We’ve all been there, something goes wrong in our application and we start the tedious task of ‘grep'ing through thousands of lines of logs to find out what’s going on. Once you have a couple of servers or containers this becomes an almost impossible task and the classic SSH and tail won’t serve you well anymore. In this talk Philipp Krenn, developer at Elastic, talked about some logging patterns using the Elastic Stack.
Centralized PHP Logging Patterns
Elastic stack?
So what is this Elastic Stack you might ask? The Elastic Stack mainly consists of four services. Obviously got Elastic Search, which will serve as a database for all of our logs. Kibana will handle the presentation layer, here we can make a neat representation of our logs and create some more user-friendly interfaces. Beats will forward our logs and serve them to our database. Finally, logstash is used to parse and enrich the data we want to send to our Elastic Search.
Logging Patterns
Krenn proposed five ways to centralize your logs in your Elastic Stack, companies should pick the ones that fit their needs best. I'll go over them briefly but make sure to check out code examples on his github.
- Parsing: Utilizing the grok debugger in Kibana, you can parse the relevant pieces of information out of your logfile to something readable and filterable by using regular expressions. Over time you’ll have a good sample size of reusable expressions to quickly get the data you need over multiple projects. Alternatively, elastic also offers the data visualizer which can detect possible fields and make your job easier.
Disadvantages: Regex is tedious. What about multiline logs? Wat about different log formats? - Send: Of course you can also use an appender, like GelfHandler or ElasticSearchHandler, to send your events directly to elastic without first persisting them to a log file.
Disadvantages: This is very tightly coupled. You wont have any logs during outages. - Structured: You could write your events in a structured format like JSON and centralize them afterwards, you won’t even need logstash to parse the files for you. The elastic community offers the Elastic Common Schema to help you normalize your JSON files. The ECS specifies a common set of fields when storing event data in Elasticsearch.
Disadvantages: Again, this is very tightly coupled. Serialization is very slow and will cause you some overhead. - Containerize: Enter Docker containers. Everybody is using Docker containers these days, right? Of course you can log everything in your Docker logs and send this to Elastic. You can easily enrich your logs by adding metadata from Docker itself. This is probably the way to go for most companies. Through the Docker socket you can gather all log files from running containers and process them.

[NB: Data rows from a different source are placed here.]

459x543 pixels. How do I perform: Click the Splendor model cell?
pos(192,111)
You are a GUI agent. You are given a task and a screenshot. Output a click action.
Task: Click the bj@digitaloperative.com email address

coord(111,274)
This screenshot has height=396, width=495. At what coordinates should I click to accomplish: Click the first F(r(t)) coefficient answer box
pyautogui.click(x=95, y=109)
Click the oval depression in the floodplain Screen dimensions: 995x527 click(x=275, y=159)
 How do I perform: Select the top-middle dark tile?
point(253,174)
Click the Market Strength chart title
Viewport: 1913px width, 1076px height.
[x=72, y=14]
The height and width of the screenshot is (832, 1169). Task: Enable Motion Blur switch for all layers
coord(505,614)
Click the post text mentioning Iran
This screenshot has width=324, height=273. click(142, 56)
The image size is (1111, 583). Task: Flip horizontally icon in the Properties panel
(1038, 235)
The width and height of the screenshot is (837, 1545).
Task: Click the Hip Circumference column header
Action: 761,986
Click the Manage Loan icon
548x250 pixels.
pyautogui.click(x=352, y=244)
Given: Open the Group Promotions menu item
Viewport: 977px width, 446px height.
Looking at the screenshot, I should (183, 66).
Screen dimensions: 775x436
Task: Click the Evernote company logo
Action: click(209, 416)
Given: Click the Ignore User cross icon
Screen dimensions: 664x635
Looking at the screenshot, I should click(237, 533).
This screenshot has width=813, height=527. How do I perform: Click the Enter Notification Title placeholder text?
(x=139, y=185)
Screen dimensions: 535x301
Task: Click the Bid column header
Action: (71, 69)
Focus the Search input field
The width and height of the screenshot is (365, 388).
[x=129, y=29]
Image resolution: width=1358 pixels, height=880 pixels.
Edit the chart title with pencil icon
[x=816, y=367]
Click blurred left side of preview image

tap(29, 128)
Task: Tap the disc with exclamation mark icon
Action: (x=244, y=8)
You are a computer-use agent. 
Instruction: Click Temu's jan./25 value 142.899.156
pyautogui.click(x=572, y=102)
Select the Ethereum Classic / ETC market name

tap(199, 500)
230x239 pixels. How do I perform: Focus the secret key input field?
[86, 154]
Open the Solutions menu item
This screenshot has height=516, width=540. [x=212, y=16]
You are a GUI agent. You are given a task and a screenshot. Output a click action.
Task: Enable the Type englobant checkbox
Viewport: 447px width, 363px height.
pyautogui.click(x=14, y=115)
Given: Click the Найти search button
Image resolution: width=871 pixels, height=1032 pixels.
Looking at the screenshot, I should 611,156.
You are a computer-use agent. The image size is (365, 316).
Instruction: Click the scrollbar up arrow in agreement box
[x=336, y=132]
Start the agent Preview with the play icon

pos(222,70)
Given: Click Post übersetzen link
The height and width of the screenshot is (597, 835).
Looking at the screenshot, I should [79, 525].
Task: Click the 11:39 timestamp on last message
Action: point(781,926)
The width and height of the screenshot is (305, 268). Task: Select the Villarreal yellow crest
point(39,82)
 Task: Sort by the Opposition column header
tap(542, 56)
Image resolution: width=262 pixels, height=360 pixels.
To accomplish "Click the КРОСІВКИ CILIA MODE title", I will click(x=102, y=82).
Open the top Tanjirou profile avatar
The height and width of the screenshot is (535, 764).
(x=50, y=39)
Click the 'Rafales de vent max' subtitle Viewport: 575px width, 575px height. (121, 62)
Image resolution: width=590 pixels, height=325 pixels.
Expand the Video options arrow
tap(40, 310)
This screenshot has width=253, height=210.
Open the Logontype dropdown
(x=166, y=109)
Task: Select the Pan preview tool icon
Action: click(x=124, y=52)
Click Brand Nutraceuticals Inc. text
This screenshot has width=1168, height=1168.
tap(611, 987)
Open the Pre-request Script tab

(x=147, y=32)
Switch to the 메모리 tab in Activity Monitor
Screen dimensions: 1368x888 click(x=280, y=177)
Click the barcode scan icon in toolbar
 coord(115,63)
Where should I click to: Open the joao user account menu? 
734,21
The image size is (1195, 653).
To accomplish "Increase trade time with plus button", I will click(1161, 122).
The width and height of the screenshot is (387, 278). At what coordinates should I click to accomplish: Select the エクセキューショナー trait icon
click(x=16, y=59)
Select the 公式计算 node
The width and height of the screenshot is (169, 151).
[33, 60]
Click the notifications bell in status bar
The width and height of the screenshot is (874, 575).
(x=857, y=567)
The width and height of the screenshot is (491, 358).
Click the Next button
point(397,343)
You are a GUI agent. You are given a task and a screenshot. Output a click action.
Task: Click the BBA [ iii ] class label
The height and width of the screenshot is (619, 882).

Disadvantages: A little bit more complex to set up and get right. - Orchestrate: Kubernetes is the next step up from running non-orchestrated Docker containers. Setting up a daemonset of Fluentd containers allows it to gather all logs from all nodes automatically. Kubernetes makes sure when scaling the number of nodes in the cluster all logging remains consistent. Because of easy scalability Kubernetes is the ideal choice to host your ELK Stack because it can easily adapt to the variable amount of logs you want to process.
Disadvantages: Expert level setup
Conclusion
You don't have to go all out and turn your whole infrastructure on it's head just to have a nice logging pattern. Pick the structure that works best for your organisation and work towards better solutions when it's fit to do so. This talk just gave you some nice examples and hopefully some inspiration to have a professional logging infrastructure in your company.